Aaron Dahlen, LCDR USCG (Ret.), serves as an application engineer at DigiKey. He has a unique electronics and automation foundation built over a 27-year military career as a technician and engineer which was further enhanced by 12 years of teaching (partially interwoven with military experience). With an MSEE degree from Minnesota State University, Mankato, Dahlen has taught in an ABET-accredited EE program, served as the program coordinator for an EET program, and taught component-level repair to military electronics technicians. Dahlen has returned to his Northern Minnesota home and thoroughly enjoys researching and writing educational articles about electronics and automation.

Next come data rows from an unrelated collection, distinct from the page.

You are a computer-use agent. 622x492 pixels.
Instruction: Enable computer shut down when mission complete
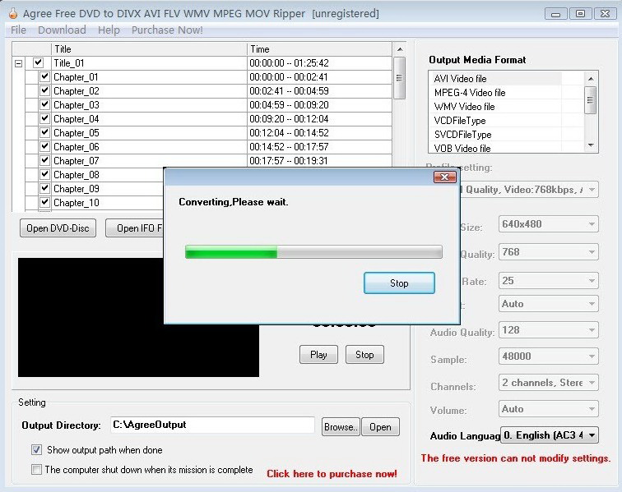pyautogui.click(x=36, y=470)
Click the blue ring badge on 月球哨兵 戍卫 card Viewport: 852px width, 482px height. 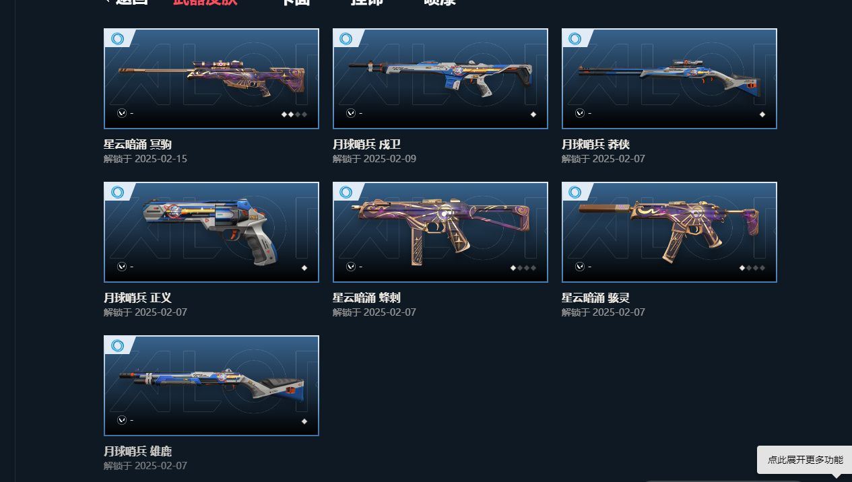coord(346,39)
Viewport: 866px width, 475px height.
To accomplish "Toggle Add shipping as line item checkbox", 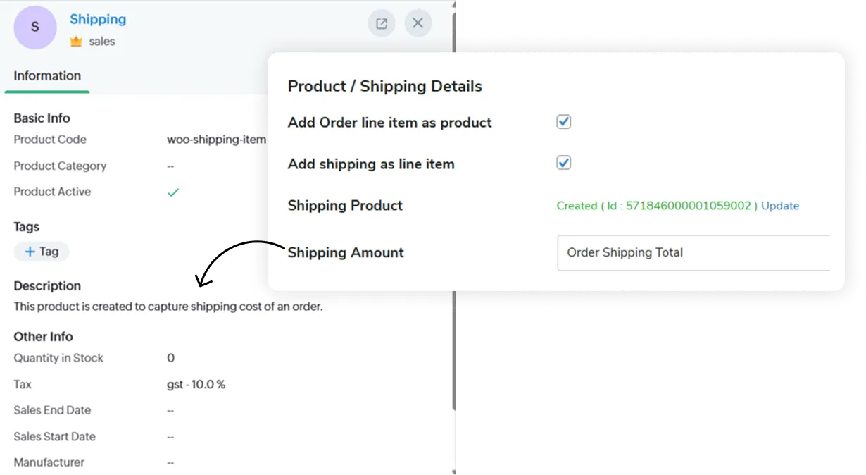I will coord(563,163).
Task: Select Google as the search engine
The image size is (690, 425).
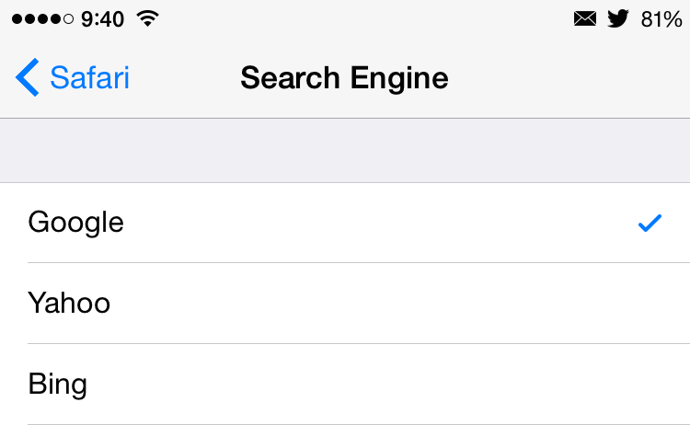Action: 76,223
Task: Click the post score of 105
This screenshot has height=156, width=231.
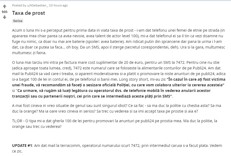Action: [x=5, y=12]
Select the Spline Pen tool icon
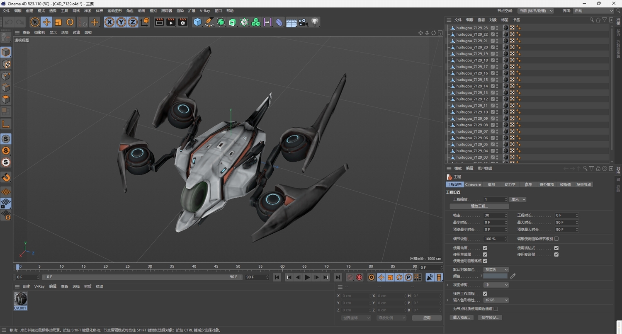The height and width of the screenshot is (334, 622). pyautogui.click(x=209, y=23)

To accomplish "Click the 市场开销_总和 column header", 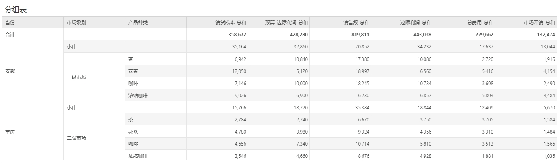I will click(526, 23).
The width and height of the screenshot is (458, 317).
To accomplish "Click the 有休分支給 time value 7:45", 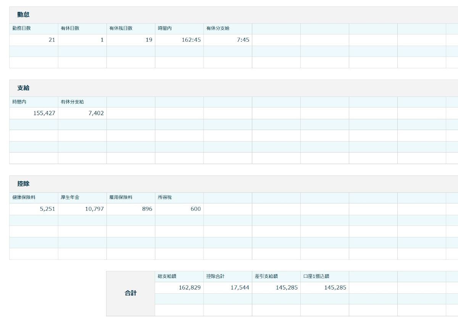I will point(227,40).
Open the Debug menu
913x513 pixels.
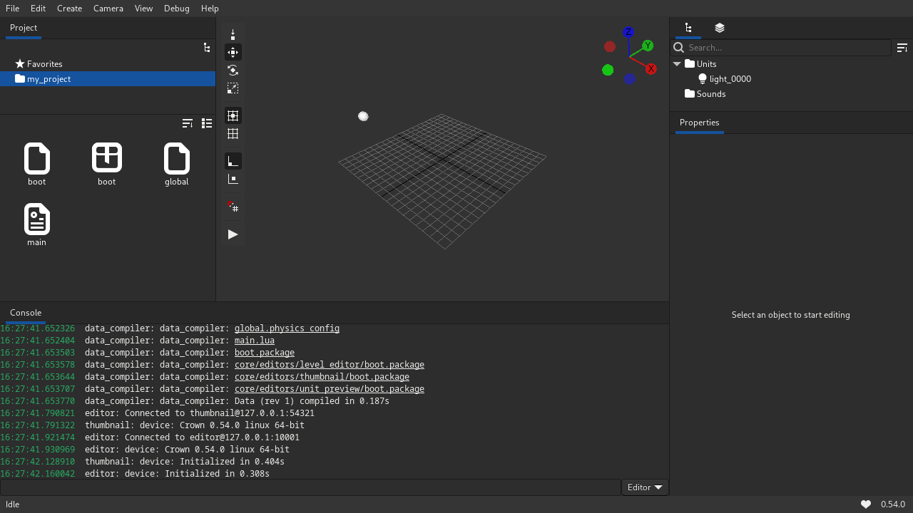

### Highlighted Experience

Dahlen is an active contributor to the DigiKey TechForum. At the time of this writing, he has created over 170 unique posts and provided an additional 500 forum posts. Dahlen shares his insights on a wide variety of topics including microcontrollers, FPGA programming in Verilog, and a large body of work on industrial controls.

Connect with Aaron Dahlen on LinkedIn.

## Questions

The following questions will help reinforce the content of the article.

1. Present the two recommended forms of the current divider equations.

2. Present and then solve example problems for each equation. Be sure to include example involving multiple resistors. Be sure to work the problem backwards looking for th resistance given a desired supply and branch current.

3. What are the properties of an ideal constant current source?

4. What are the properties of an ideal constant voltage source?

5. Assuming ideal components for Figure 1, what is the voltage developed across a current source when the resistors are:
A) open circuited
B) short circuited

6. Show the algebraic steps to convert the general current divider equation into a two-resistor solution for I_{R_2}.

7. Show the algebraic steps required to solve the 3rd worked example.

8. Given Figure 1, select a new R2 so that the R2 branch current is 5A when the supply current is 15 A. Support your choice by showing your work.

9. Contrast and compare the current divider equations and the voltage divider equations. Hint: Construct a table showing the resistor pair equations as well as the multi resistor equations. Look for patterns that will help you remember all of the equations.

10. Research and then present the picture for the error prone equation. Show how to use the equation to solve for the Figure 1 branch current for R3.

## Critical thinking questions

These critical thinking questions expand the article’s content allowing you to develop a big picture understanding the material and its relationship to adjacent topics. They are often open ended, require research, and are best answered in essay form.
11) There is a tension in this article with regards to the “error prone equation.” Describe the reasoning for the author’s apprehension. Do you personally agree with the author? Where is the point of confusion and how can it be avoided?

1. Example 3 presents an interesting property of voltage dividers. Explain why you could or could not solve the problem if the instructions had been shortened to “Given Figure 1, select a new R3 for a supply current of 18 A.” Hint: Does the current source depend on the value of R_3?

2. What is a Thévenin equivalent circuit? How could it be used to simplify Figure 1 especially when solving for the R3 branch current.

3. What passive electrical component has constant current properties? Hint: The comparison is transient and only applicable for the moment the device is turned off.